We are strongly devoted to the principles of reproducible research:
Every step of the analysis from data import over transformations up to publication-ready tables and figures is fully traceable, based on R scripts.
Before any data is generated, hypotheses need to be formulated in a way that leads to a clear decision path. Based on these hypotheses, a statistical analysis plan for hypothesis testing is to be developed. This step unfortunately is often skipped in academic research, leading to statistical fishing expeditions and ‘p-hacking’ in attempts to find ‘significance’ and resulting in non-reproducible findings. To overcome these problems, detailed statistical analysis plans and pre-registration are increasingly demanded by funding agencies. Procedures, that are standard in clinical trials, are finding their way into basic research.
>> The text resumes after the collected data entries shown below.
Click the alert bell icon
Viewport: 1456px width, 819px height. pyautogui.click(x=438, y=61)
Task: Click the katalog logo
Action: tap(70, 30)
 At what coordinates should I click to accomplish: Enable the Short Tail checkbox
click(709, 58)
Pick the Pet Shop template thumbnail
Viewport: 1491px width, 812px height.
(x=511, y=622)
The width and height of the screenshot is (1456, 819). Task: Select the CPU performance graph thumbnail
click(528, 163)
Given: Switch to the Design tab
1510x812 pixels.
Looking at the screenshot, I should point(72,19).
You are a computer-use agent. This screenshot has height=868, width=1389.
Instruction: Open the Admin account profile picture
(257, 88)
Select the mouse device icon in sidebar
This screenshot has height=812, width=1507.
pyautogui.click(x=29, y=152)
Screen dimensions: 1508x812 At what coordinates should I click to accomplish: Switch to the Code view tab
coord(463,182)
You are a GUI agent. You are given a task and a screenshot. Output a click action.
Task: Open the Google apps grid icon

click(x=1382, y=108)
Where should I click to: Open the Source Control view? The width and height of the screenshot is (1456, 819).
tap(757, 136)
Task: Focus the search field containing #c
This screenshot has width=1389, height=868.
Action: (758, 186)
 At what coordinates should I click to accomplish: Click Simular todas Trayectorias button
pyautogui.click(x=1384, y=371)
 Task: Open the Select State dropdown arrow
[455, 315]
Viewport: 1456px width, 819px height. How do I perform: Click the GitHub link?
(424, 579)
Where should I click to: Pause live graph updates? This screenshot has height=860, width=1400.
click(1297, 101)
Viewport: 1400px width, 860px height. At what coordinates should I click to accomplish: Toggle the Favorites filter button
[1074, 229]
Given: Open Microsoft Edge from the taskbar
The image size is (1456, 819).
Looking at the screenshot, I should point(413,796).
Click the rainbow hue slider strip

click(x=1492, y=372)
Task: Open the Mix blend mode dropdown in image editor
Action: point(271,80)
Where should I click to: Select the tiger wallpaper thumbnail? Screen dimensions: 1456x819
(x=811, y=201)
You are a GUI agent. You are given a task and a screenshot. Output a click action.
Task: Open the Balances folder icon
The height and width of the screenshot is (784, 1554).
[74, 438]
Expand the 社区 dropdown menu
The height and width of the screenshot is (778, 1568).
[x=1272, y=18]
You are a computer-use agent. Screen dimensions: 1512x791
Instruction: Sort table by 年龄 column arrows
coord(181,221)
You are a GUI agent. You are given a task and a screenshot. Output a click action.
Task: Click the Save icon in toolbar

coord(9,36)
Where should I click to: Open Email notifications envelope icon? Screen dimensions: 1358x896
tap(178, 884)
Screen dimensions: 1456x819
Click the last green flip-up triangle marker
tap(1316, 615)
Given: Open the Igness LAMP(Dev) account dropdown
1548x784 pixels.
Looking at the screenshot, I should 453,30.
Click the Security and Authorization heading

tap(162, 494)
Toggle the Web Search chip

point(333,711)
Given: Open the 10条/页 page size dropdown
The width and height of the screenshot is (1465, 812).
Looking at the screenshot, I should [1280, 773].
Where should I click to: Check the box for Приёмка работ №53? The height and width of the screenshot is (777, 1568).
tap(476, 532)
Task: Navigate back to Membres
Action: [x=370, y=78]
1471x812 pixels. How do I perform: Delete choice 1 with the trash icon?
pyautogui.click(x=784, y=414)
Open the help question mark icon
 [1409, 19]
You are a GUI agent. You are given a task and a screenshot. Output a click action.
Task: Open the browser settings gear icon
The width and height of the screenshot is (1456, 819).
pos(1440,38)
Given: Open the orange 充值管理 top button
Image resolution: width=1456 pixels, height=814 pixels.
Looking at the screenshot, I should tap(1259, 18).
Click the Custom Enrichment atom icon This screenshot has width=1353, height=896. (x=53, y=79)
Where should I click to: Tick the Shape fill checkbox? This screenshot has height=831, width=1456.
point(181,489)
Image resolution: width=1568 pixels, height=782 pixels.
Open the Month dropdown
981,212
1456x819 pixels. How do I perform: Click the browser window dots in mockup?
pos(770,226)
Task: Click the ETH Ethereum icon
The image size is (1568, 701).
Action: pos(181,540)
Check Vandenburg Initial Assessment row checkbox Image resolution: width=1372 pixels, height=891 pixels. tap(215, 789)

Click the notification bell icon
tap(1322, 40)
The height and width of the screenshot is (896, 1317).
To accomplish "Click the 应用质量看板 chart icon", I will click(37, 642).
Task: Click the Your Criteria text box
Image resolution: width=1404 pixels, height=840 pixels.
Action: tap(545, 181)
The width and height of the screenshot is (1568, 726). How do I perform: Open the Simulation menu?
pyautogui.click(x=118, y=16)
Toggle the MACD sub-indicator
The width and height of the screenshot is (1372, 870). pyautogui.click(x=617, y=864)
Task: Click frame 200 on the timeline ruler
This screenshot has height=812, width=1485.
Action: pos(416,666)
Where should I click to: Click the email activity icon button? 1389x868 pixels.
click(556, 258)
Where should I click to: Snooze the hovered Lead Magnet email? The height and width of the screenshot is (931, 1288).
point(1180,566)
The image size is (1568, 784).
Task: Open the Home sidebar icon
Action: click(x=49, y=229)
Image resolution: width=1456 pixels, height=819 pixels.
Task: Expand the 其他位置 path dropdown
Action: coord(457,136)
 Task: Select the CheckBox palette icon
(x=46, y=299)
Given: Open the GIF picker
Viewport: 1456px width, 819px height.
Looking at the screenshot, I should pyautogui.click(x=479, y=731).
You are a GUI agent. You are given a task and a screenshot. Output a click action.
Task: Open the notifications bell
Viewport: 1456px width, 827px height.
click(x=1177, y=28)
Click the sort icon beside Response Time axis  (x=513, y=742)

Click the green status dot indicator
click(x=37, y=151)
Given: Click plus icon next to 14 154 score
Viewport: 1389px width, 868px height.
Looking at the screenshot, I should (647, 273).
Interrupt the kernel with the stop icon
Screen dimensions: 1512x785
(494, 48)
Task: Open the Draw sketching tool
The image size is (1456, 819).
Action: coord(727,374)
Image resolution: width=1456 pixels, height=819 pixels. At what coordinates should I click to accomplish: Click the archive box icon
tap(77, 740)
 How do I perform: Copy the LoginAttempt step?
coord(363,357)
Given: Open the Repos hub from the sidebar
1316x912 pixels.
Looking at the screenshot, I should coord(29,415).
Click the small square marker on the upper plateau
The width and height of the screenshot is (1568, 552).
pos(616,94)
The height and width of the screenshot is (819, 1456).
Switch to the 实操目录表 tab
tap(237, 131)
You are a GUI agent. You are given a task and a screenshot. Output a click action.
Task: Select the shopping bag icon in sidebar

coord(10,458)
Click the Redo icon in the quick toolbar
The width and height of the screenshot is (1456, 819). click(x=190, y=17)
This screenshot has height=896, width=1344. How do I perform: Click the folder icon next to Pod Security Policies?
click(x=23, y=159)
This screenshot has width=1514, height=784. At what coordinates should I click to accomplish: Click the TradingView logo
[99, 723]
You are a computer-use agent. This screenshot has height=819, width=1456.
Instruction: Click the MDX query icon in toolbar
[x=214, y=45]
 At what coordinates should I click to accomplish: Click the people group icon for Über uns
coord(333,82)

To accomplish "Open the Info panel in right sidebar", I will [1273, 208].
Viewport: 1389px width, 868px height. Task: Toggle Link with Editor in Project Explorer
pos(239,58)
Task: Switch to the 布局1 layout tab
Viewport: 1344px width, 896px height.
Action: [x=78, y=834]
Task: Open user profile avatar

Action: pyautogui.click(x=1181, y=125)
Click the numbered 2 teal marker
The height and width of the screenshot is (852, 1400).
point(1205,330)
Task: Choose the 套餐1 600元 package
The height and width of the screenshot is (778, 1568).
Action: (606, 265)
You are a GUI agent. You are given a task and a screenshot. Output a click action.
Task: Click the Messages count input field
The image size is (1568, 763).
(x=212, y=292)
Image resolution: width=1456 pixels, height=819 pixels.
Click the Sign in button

Once the statistical analyses have been defined, sample size for data acquisition needs to be estimated. We provide this service as an independent partner as often required by ethics committees. This includes counseling as well as computations based either on theoretical assumptions or simulation approaches.
Data analysis usually start with descriptive statistics. This includes informative figures for inspection, detection of errors and extreme values, and forms the basis of later plausibility checks for statistical results tables. Tables, formatted ready for publishing, are another integral part of data description.
Based on hypotheses and statistical analysis plan, hypothesis testing with classical statistical methods or highly complex bioinformatic approaches turns raw data into actionable information. This may e.g. be a group comparison to find risk factors or treatment effects, evaluation of diagnostic properties for biomarkers or new technology, or may disentangle interactions in complex systems.
This part of the analysis can be prepared while data is still acquired. This allows for customization of output formats and timely delivery of results. Every step of the analysis from data import over transformations up to publication-ready tables and figures is fully traceable.
For recurring analyses, e.g. in the context of quality management, the whole process can be fully automized, allowing for pre-scheduled report generation as well group-specific customization. This has been implemented e.g. together with samedi for DeGIR, providing almost 300 radiology departments bespoke comparative analysis against the overall pool.
Data mining / machine learning
Data analysis does not stop at hypothesis testing, usually there is a wealth of information that may guide future hypothesis generation. If learning from the data is more important than testing for significance, machine learning approaches may be a suitable alternative to more conventional statistical tests. We assist you in finding the right methods, computation of models, as well as in achieving explainability by increasing transparency of AI models and translation of rather obscure technical output into interpretable language.
Approaches we have been applying successfully in the past are focused on decision trees, e.g. regression trees or random forests.